The Elevatus team uses Kubernetes for cloud infrastructure and runs configurations from a YAML manifest file. The Neptune configuration is hardcoded into the file. It monitors all the functional and operational processes after they execute the training script. The team says that with Neptune in place, they can evaluate models better, optimize compute utilization, and iterate quickly across experiments.

“With Neptune and Optuna in place, everything happens automatically. But let’s say we want to change something. Having Neptune completely integrated into our workflow, it takes us around 15 minutes to do something different and iterate on a completely different level.” mentions Yanal.

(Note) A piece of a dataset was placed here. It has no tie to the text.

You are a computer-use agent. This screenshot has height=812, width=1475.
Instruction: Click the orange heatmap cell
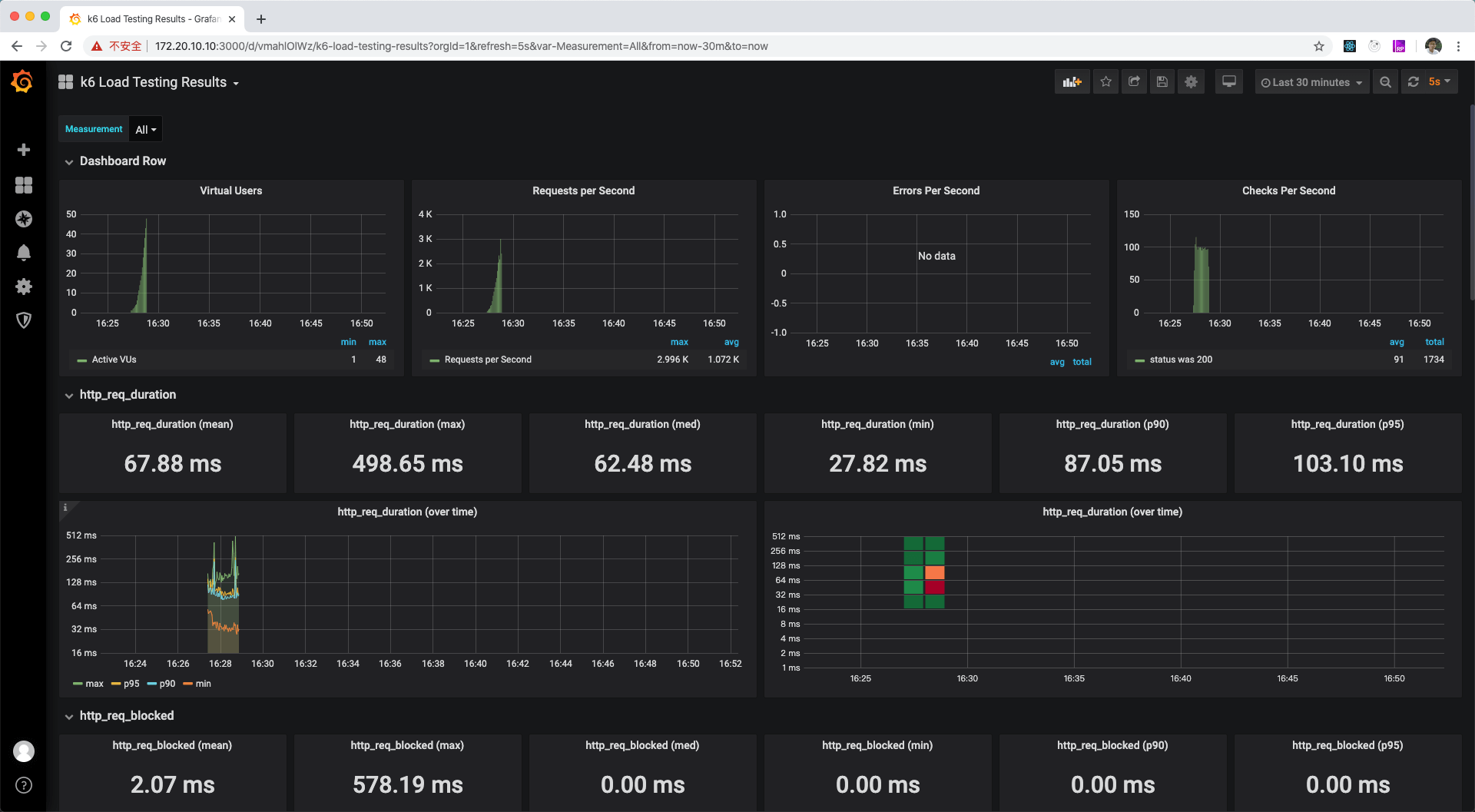click(934, 572)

Without Neptune, the team wouldn’t have a clear view of the direction they should be going in. That’s where they see the value of the observability layer. It’s helping them to understand where they should look, where they should go, and how they should configure their training.

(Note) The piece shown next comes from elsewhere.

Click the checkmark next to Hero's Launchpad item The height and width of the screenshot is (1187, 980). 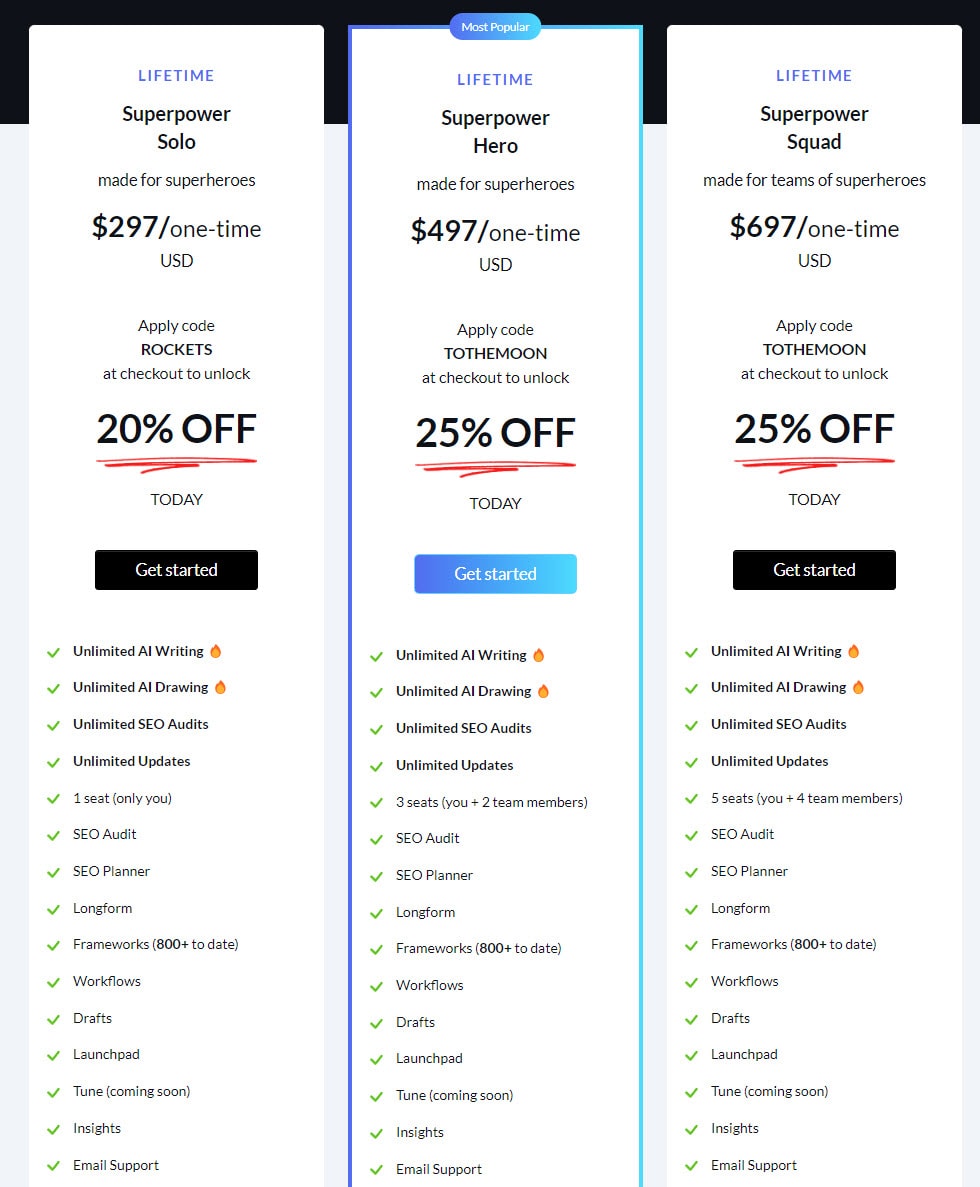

Once ready, the team pushes trained models to a designated folder in Google Cloud Storage (GCS), where they adopted naming structures that aligned with the experiments in Neptune (for this part, they plan to adopt Neptune’s model versioning functionality soon).

With Neptune, I have a mature observability layer to access and gain all the information. I can check any model’s performance very quickly. It would take me around a minute to figure out this information. I don’t have to go deeper and waste a lot of time. I have the results right in front of me. The time we have gained back played a significant part.

Yanal Kashou Chief Innovation Officer at Elevatus

Anyone on the team can do the same because Neptune gives them this shared, centralized view. “When they tell me there’s an issue with our training, we need help with a bug, or we don’t know why something is happening, our immediate fallback is to look at Neptune.”

And, what’s crucial when working with large models, the team could scale the experiment monitoring component as dataset sizes grew to terabytes without computational bottlenecks across each node. “With Neptune, there was no change in our ability to observe and monitor our trials from small to large datasets. We were able to train successfully on tera-scale data with minimal effort.”—adds Yanal.

Customizable user interface for visualizing training

One of the things the team at Elevatus struggled with prior to using Neptune was visualizing their training. They evaluated multiple tools.

As Yanal says, “MLflow was great—simple and to the point. But it wasn’t giving me the observability dashboards that I wanted. We had to build everything from scratch. The deployment was not easy to manage. I liked it as a framework. It would be great for many use cases, just not ours.”

They also checked TensorBoard but encountered several problems with it. Unfortunately, TensorBoard works best in notebook environments, while the team usually ran training jobs using scripts instead of notebooks. On top of that, it lacked the flexibility and ease of use that Neptune offers.

As Yanal says, “In TensorBoard, by default, there are many metrics that I do not want to monitor. I wanted to design my own metrics to track, and this was where Neptune came into play.”

With Neptune, they can build customized views and dashboards to monitor exactly the metrics they want.

Yanal says he sees Neptune as an SQL-based system that empowered him to:

generate charts,
perform advanced analytics,
conduct in-depth investigations,
establish a thorough training history,
and seamlessly customize dashboards to suit the specific requirements of the project at hand.

With this flexibility, the team at Elevatus achieves significantly better results.

“We attained an average MSE of ~ 0.043 and an average MAE of ~ 0.16 across ~ 178 trials (4 modalities of predictions, including text, tone of voice, eye movement, and facial expressions) to predict personality traits for a single snapshot with 60 seconds of video and audio. The precision (and accuracy) of our inference increased with video length.

The reason we can do that is because the monitoring layer is available. At the end of the day, we can go to the study, look at every parameter, and make detailed comparisons to know which trial performed better.”- says Yanal.